His pocket diary, the most secretive one that he maintains. He takes that out, writes a poem that he has known. This time not his own, but of Wordsworth's.
She was a phantom of delight
When first she gleamed upon my sight;
A lovely Apparition, sent
To be a moment's ornament;
Her eyes as stars of Twilight fair;
Like Twilight's, too, her dusky hair;
But all things else about her drawn
From May-time and the cheerful Dawn;
A dancing Shape, an Image gay,
To haunt, to startle, and way-lay.
You could call that impeccable memory. How did he remember all these lines! Of truth, the tranquility of his soul was disturbed. Yes, but in a sweet way. The sanity of his mind, fortunately, remained intact. So to note from the poem: the month of this occurrence - May - was duly underlined after he writes this down.

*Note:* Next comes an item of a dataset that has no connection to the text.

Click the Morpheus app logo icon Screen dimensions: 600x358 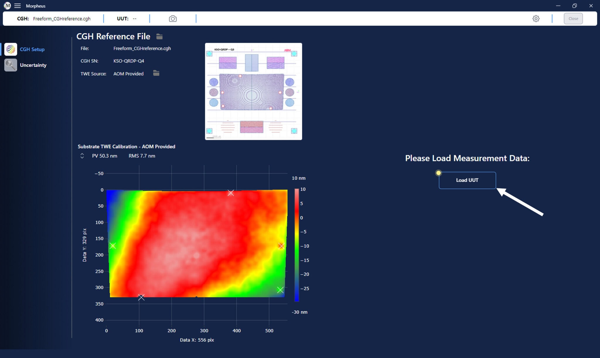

He goes to his scheduled trainings. Answers questions. Asks questions. Solves classroom exercises with a lot of energy. Also scribbling of love in his A4 papers. Takes a break. Coffee. Finishes all sessions. Comes up to the floor again. There she is. On the same floor. In the same department. With the same team. Total shock. Any further forwards in this direction, he knows, would be disastrous and almost unethical. So he comforts his heart, says a mature no, and moves on with his life. Or so he thought.
Here comes the bad guy into the story - that is me. When he, by mistake, leaves his draw unlocked - I open to grab a marker for a casual business discussion. And I find the pocket diary. I pick that and read. No names anywhere. There were poems and dates. I search for names but wouldn't find. But there were cues he had left. The underlines. May - from the Wordsworth poem. Team, from another one. Green Tea. Glasses. Handbag. Yellow. Smile. Saree. Feet. Sev puri. Macroons. Apples. And so many other underlined words from so many other poems. Such spontaneous overflow of powerful feelings. He must be one hell of a poet. But this one talent so conveniently hidden to the outside world. I could somehow get the picture. And now, could vaguely figure who the central character in these poems would be.
I could now - also connect so many other dots. His disappearance for a week. The rash riding. His love for pets. The accidents. The fracture. One broken teeth. Fierce fights. The police. The money launderers. The drug dealers. The many midnight escapades. The jumping from the moving train. Spending weekends alone in the Sathyamangalam forests. The Mangalore trips. All of these made sense. Finally.
The Gandhian in him must have called all of these - Experiments With Truth! But I call all of these - rubbish. This is not the only one guy, there are so many others roaming like mad men out in the streets - behind women they know they cannot win. Or even if they win, they know it would be more trouble and no peace. Or they know not. Or I am totally wrong. And they're all right. Whatever that is, please keep in mind that you live your life free of unnecessarily overwhelming thoughts about other people that could harm your inner peace. May be after all of these experiments, he might - one day - come back to square one. Back to where it all began. To know that he had been a fool all along. To laugh all of these away. To understand that the look that stole his heart was no more than a stray gaze. And that there was no definitive element that added much romance to this whole scene and fascinatingly electrocuted all these days of his life.